Saturday, April 24, 2010

Garden Up-dates

Let's start with a revisit to the native azalea now that it's in full bloom. As I've considered it more, I think this is actually a member of the Rhododendron family. Yet, isn't it also just edibly delicious?










Here's a close up of the Wild Geraniums that are now blooming beneath the native azalea. They can be found in three others areas of my gardens and all are progeny of the one that I brought form my old Kentucky home when I moved to Takoma Park back in 1994. The original plant was given to me by one Mrs. Crouse and president of the Wilmore, Kentucky garden society back around 1990. Who knows where she got her first one from? True gardeners are generous people. I'm to the point of developing an annual plant mart of my own. I have distributed celandine poppies, phlox, lysimachia, helleborus, and even mayapples. Perhaps it's time I cultivated this and made a little change off it?

I filled the bed beneath the kitchen window with pansies and violas back when it was mostly just dirt. Now they rise and compete with the thick and voracious colony of yellow Moon Flowers, as well as, an amazingly robust group of Japanese Anemone. And the effect is way more interesting than the dirt that used to be there!

I will end this post with a revisit to some of the ferns in the lower woodland bed. Here are the three Tassel ferns that I planted last August back with a real gusto. They are so full and vibrant, I can hardly wait for them to begin colonizing. The fern at the bottom is the native Christmas Fern that I obtained from a friend's property in southern Maryland a decade ago. And here it is looking as healthy and verdant as it ever has. Amazing and delighting me every time I visit it.

I conclude this visit with the newly forming bed of Ostrich ferns.
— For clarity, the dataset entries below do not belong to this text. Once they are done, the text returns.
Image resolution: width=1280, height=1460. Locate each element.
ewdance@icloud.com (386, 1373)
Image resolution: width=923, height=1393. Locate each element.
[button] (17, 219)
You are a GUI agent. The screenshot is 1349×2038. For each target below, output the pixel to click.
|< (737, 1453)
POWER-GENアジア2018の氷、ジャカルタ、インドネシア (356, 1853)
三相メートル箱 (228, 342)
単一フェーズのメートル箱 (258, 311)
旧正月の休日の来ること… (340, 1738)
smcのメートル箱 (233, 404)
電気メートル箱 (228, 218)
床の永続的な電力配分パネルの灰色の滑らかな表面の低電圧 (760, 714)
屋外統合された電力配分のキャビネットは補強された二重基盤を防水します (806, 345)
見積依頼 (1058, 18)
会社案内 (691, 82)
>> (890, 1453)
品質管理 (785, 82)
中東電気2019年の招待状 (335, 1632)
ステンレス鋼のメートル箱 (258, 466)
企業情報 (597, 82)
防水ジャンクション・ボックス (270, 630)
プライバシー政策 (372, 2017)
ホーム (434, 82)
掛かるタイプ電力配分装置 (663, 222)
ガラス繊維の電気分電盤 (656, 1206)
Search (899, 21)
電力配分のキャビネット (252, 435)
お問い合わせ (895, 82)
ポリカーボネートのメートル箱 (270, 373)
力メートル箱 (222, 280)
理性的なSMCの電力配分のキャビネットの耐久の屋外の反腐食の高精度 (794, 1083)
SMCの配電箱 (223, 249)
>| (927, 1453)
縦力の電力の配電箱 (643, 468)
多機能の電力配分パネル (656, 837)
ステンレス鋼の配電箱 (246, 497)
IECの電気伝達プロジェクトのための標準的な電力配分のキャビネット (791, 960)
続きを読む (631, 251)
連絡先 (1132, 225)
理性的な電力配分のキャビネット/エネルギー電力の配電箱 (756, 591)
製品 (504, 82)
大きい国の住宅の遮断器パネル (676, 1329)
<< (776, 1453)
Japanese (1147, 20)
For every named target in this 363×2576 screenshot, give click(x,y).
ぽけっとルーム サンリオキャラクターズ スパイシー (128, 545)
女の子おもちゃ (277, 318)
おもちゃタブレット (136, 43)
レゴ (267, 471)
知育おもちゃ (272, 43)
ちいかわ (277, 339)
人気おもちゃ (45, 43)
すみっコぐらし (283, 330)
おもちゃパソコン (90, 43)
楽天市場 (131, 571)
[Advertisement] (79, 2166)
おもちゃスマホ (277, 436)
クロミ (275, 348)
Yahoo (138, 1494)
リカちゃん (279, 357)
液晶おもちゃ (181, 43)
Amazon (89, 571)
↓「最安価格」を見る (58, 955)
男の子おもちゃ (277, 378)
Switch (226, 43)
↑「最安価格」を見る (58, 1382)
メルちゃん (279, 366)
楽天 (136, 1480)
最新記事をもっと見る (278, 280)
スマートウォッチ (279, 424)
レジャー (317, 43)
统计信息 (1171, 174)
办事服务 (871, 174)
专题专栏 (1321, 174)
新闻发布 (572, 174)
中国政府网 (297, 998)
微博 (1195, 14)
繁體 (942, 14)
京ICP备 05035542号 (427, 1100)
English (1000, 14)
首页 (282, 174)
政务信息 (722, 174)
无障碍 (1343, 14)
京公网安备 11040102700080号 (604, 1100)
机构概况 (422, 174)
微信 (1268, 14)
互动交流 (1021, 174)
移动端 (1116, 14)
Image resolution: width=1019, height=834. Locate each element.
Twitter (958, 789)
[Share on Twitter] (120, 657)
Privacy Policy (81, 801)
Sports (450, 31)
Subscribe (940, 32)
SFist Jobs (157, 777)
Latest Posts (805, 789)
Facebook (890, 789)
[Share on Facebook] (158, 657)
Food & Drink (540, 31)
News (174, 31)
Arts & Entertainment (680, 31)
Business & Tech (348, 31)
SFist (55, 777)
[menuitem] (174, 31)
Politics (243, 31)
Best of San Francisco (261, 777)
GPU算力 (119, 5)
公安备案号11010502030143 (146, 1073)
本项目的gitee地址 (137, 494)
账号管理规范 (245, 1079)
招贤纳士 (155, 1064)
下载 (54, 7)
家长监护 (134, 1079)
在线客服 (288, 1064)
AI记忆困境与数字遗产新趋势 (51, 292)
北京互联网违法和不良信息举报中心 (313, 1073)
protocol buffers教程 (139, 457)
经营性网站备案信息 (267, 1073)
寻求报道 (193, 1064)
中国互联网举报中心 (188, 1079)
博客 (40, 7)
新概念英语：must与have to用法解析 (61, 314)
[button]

I bought two of them last year and planted them here; now, I have nothing short of 13 unique mounds. I couldn't be happier, but I will tell you this: I purposefully selected the two original ferns not based on size, but by the number of runners that they appeared to be sporting. I figured that size was an attribute of nurture, while proliferation had more to do with innate genetic disposition. I can feed them, but I can't make them spread if it isn't in their inborn nature to do so. Was I right? I don't know, but I am pleased!